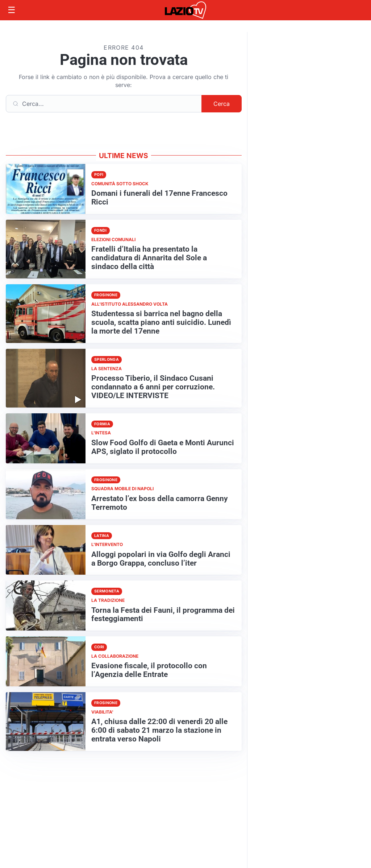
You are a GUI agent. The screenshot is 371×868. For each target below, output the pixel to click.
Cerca (221, 104)
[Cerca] (104, 104)
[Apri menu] (12, 10)
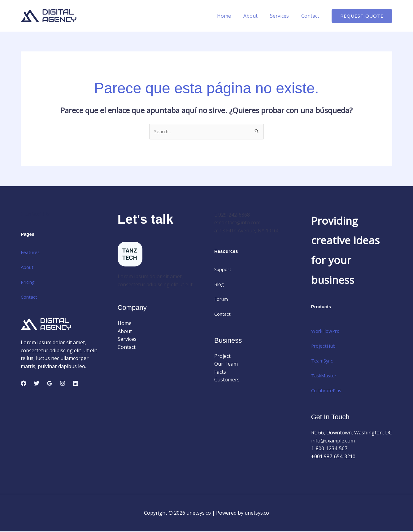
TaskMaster (325, 376)
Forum (222, 300)
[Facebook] (24, 384)
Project (222, 356)
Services (283, 16)
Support (224, 270)
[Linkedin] (76, 384)
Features (31, 253)
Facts (220, 372)
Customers (227, 380)
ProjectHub (324, 346)
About (257, 16)
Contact (311, 16)
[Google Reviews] (50, 384)
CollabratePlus (328, 391)
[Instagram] (63, 384)
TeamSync (323, 361)
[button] (362, 16)
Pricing (29, 282)
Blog (220, 285)
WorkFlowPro (327, 332)
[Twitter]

***

### Goal of the exercise
Output every line of the records above as a numbered list, with blank lines left out. Leave the pictures out of the list.

### Worked solution
1. You are a GUI agent. The screenshot is 371×868. For each target below, output the pixel to click.
2. Cerca (221, 104)
3. [Cerca] (104, 104)
4. [Apri menu] (12, 10)
5. TaskMaster (325, 376)
6. Forum (222, 300)
7. [Facebook] (24, 384)
8. Project (222, 356)
9. Services (283, 16)
10. Support (224, 270)
11. [Linkedin] (76, 384)
12. Features (31, 253)
13. Facts (220, 372)
14. Customers (227, 380)
15. ProjectHub (324, 346)
16. About (257, 16)
17. Contact (311, 16)
18. [Google Reviews] (50, 384)
19. CollabratePlus (328, 391)
20. [Instagram] (63, 384)
21. TeamSync (323, 361)
22. [button] (362, 16)
23. Pricing (29, 282)
24. Blog (220, 285)
25. WorkFlowPro (327, 332)
26. [Twitter]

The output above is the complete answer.